In human experiment, Ontario miners say they paid devastating price – by Sara Mojtehedzadeh (Toronto Star – April 15, 2017)

https://www.thestar.com/

“We were used like guinea pigs,” retired miner says of exposure to toxic powder meant to protect their lungs.

It was a human experiment on an unprecedented scale. Its target: 10,000 Ontario miners. Its tool: a mysterious black powder they were forced to inhale in a sealed room before plunging underground to work.

From 1943 to roughly 1980, an aluminum-based prophylaxis called McIntyre Powder was sold as an apparent miracle antidote to lung disease.

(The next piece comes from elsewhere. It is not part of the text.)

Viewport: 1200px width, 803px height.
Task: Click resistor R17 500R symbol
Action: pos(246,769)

It was designed, historical documents suggest, by industry-sponsored Canadian scientists bent on slashing compensation costs in gold and uranium mines across the north.

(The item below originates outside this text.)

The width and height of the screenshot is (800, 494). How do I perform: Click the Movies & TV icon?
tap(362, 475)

The problem: experts say aluminum is now known to be neurotoxic if significant doses get into the blood. And victims’ families say those exposed to Canada’s miracle McIntyre dust might be paying a devastating price. Janice Martell has pulled together hundreds of pages of research on the experiment after her miner father, Jim Hobbs, was diagnosed with Parkinson’s disease in 2001.

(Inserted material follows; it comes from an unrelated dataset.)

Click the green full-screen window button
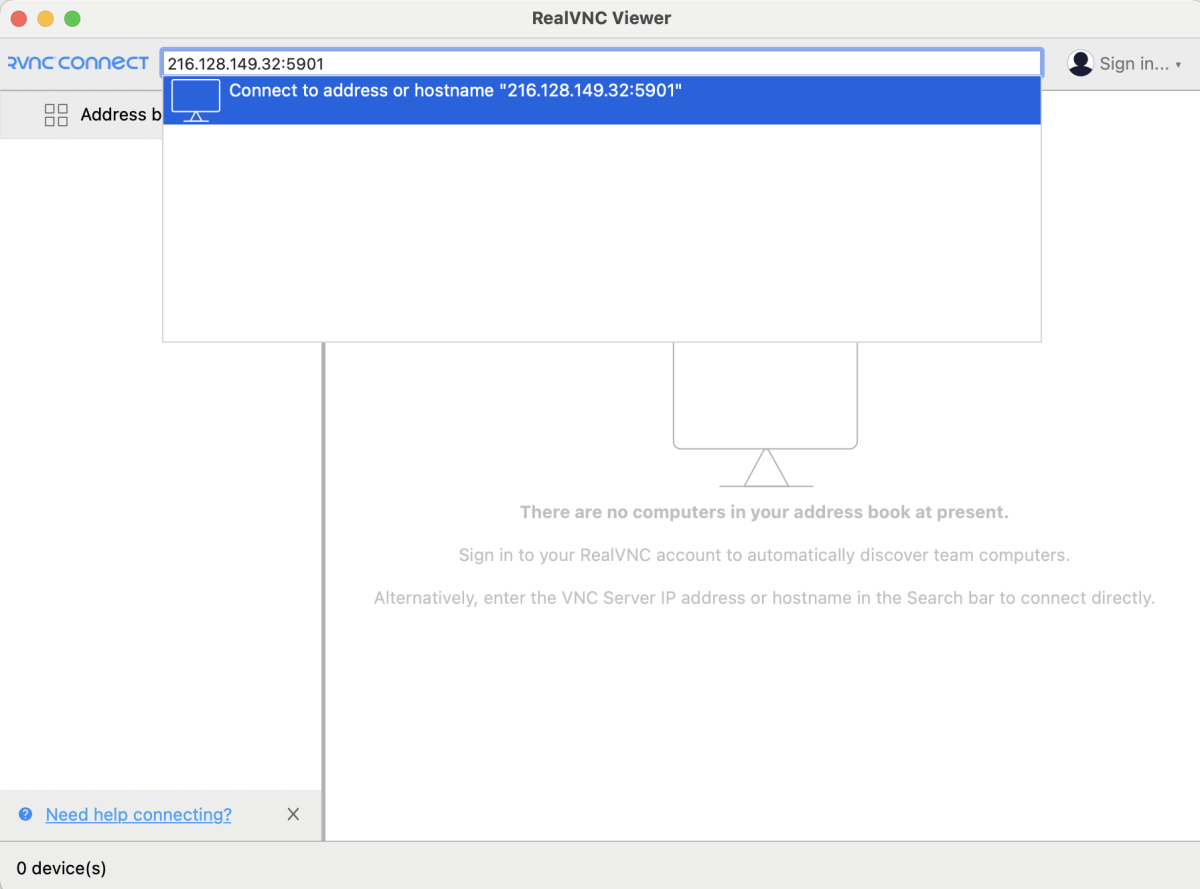 click(x=72, y=19)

“Small pieces of him get taken away every day. It’s hard to watch,” says Martell, who works as a counselor in Elliot Lake. “I just felt so helpless.”

After a year of outreach, she says she has been contacted by 368 former miners across the province exposed to the powder. Around one third, she says, are living with a neurological disorder. Ten, or roughly 3 per cent, developed Amyotrophic lateral sclerosis, a degenerative and incurable condition that slow kills the ability to swallow, speak and breathe.

In Ontario, the prevalence of motor neuron disease — which includes ALS — is estimated at less than one in a thousand people. Because they are not based on a random sample, Martell’s numbers don’t necessarily prove that miners exposed to McIntyre Powder are more likely to suffer from neurological conditions. But they are concerning enough to prompt McMaster University to start studying survivors.